There's nothing that requires a Blu-ray to be made from high-quality source. There are LOTs of Blu-rays that have been released with less-than-optimal source... consider Highlander TV Blu-ray season 1 that was made from an upconverted master... which meant you got 1080p from your Blu-ray disc BUT the source was considerably less resolution... so it definitely did not look like high-quality high-def.

The same holds true for OTA... You might be getting a 1920x1080 signal via OTA that is an upconverted original source with less detail.


----------



## HDlover (Jul 28, 2006)

I'm not mixing anything, the broadcast standard and real resolution are two different things. No, Blu-ray does have more real (1920x1080 different pixels) resolution. Did you click on the link? It maintains it in motion- where it blows away OTA. If the source does not have enough resolution it isn't the fault of Blu-Ray. But full 1920x1080 isn't possible with ATSC. I'll bet it is possible with Dish's MPEG4.

I still maintain, no broadcaster is sending out 1920x1080 different pixels, 1440x1080 at the most. And that 1080 figure is really only 800 by ATSC measurements. Down to 400 with movement.


----------



## Stewart Vernon (Jan 7, 2005)

HDlover said:


> I still maintain, no broadcaster is sending out 1920x1080 different pixels, 1440x1080 at the most. And that 1080 figure is really only 800 by ATSC measurements. Down to 400 with movement.


I'm sorry, but now you're just making stuff up.

To be technically accurate, no Blu-ray has 1920x1080 "different" pixels either.

The compression scheme works by sending out a "key" frame every so often that contains a full 1920x1080 image... then the rest of the time only changes from one frame to the next are sent... That's why "bps" bandwidth comes into play. The higher the available bandwidth, the more you can communicate of those changes.

Also, the smarter the compression, the less loss... but all of the compression is lossy by-design.

So Blu-ray is much better than OTA... but not because OTA isn't capable of delivering 1920x1080 images.


----------



## P Smith (Jul 25, 2002)

HDlover said:


> I'm not mixing anything, the broadcast standard and real resolution are two different things. No, Blu-ray does have more real (1920x1080 different pixels) resolution. Did you click on the link? It maintains it in motion- where it blows away OTA. If the source does not have enough resolution it isn't the fault of Blu-Ray. But full 1920x1080 isn't possible with ATSC. I'll bet it is possible with Dish's MPEG4.
> 
> I still maintain, no broadcaster is sending out 1920x1080 different pixels, 1440x1080 at the most. And that 1080 figure is really only 800 by ATSC measurements. Down to 400 with movement.


You mixing everything into BS type. 
Take a hike to that hill - get OTA PC card, install TSReader Lite and measure by yourself the frames, pixels, resolution of OTA stations.

And before that stop posting non-sense.


----------



## HDlover (Jul 28, 2006)

Yeah, my link to the ATSC test of resolution is nonsense. Unbelievable-out.


----------



## P Smith (Jul 25, 2002)

For me, who is running the setup and check the parameters many times - real utter nonsense and pure BS.


----------



## Stewart Vernon (Jan 7, 2005)

HDlover said:


> Yeah, my link to the ATSC test of resolution is nonsense. Unbelievable-out.


Umm... you posted a link to a post from 2001, last edited in 2003, that quoted data from 1995... and there's no data to suggest what was actually being broadcast OR used to receive it.

That isn't proof of anything.


----------



## CCarncross (Jul 19, 2005)

HDlover said:


> [/url]
> 
> There is a reason why Blu-Ray blows away OTA.


Yes there is, higher *bitrates*, not higher *resolutions* is the reason.....most of your other claims are just hogwash.

Blur-rays can be up to around 50Mb/sec, OTA can be up to around 19.3Mb/sec


----------

^^^^^^^^

_PROBLEM SET_
a – In the Blu-ray thread, what upper bitrate is given for OTA?
b – Write out the part of the Blu-ray thread starting at "There's nothing that" and ending at "like high-quality high-def.".
Use nothing but the Blu-ray thread to respond.

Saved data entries
^^^^^^^^

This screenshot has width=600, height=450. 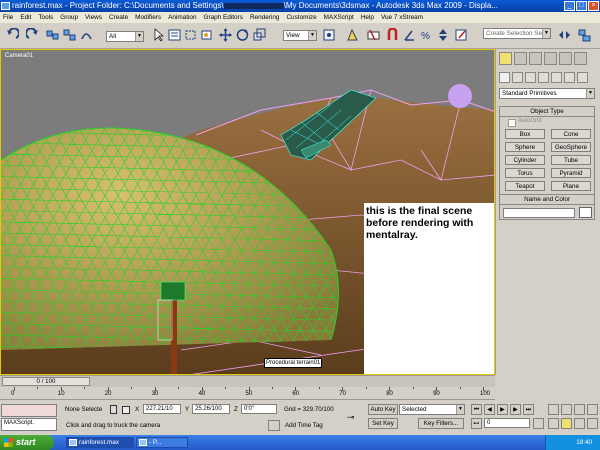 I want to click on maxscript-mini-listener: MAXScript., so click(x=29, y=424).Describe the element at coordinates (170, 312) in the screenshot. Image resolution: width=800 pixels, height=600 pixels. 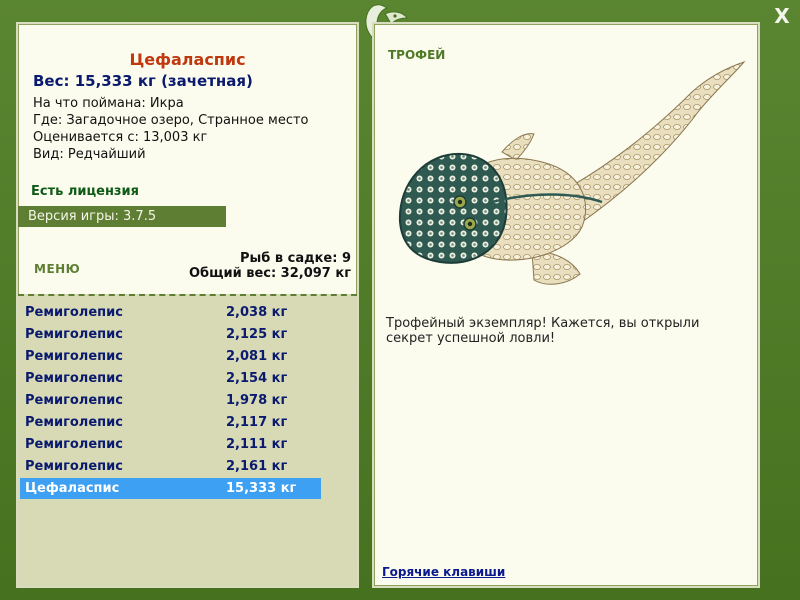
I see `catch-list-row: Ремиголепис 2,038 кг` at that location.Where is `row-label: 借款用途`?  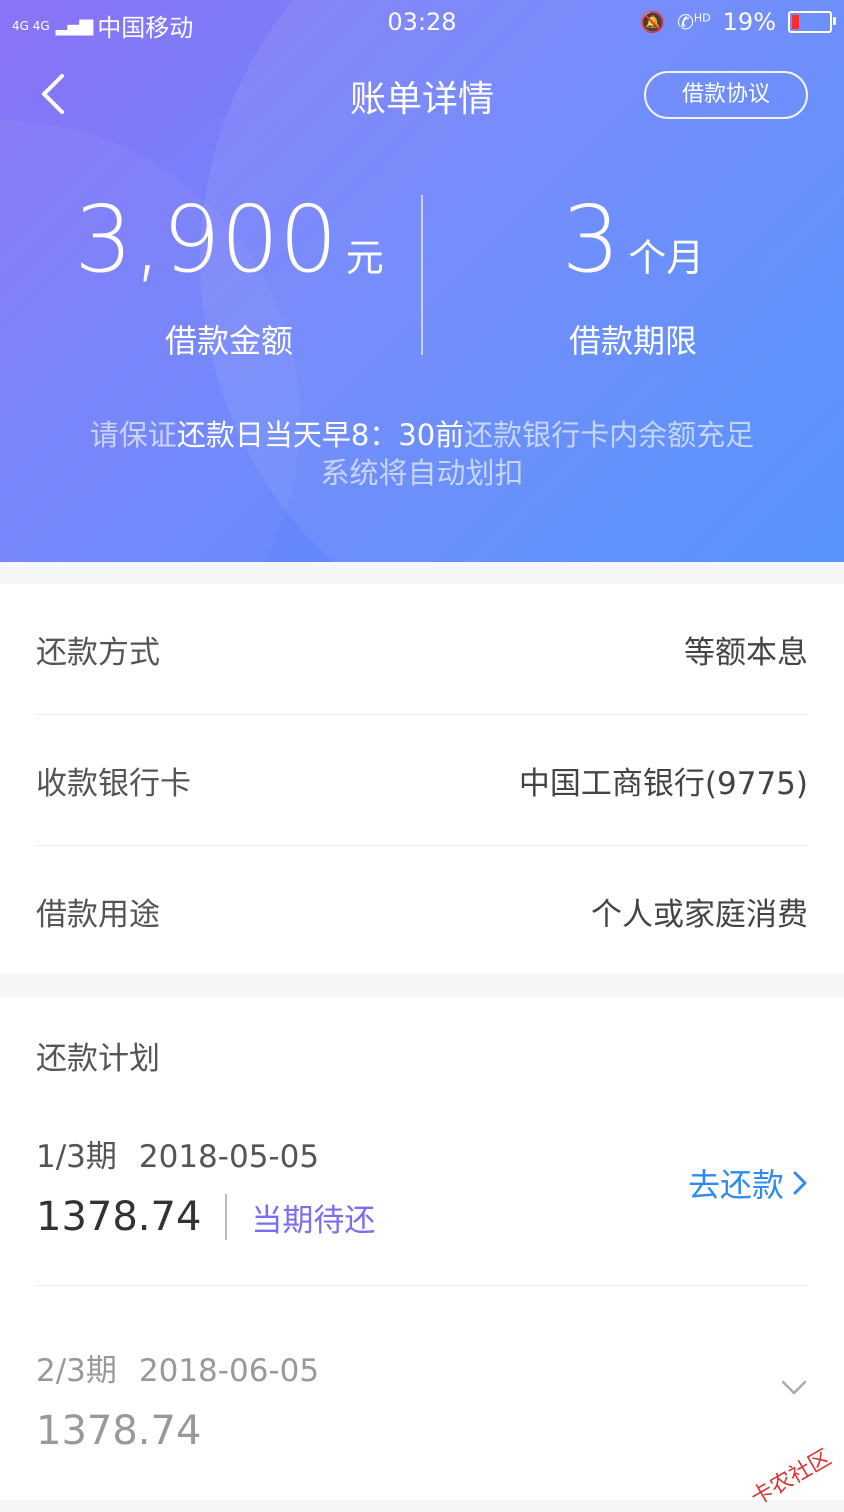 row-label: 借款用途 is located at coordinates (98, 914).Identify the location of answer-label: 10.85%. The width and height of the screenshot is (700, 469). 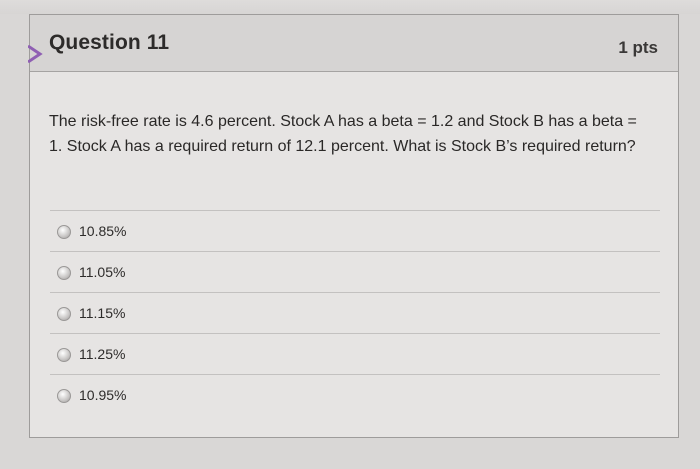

^^^^^^^^

_EXPECTED RESULTS_
a – Around 19.3Mb/sec.

b –
There's nothing that requires a Blu-ray to be made from high-quality source. There are LOTs of Blu-rays that have been released with less-than-optimal source... consider Highlander TV Blu-ray season 1 that was made from an upconverted master... which meant you got 1080p from your Blu-ray disc BUT the source was considerably less resolution... so it definitely did not look like high-quality high-def.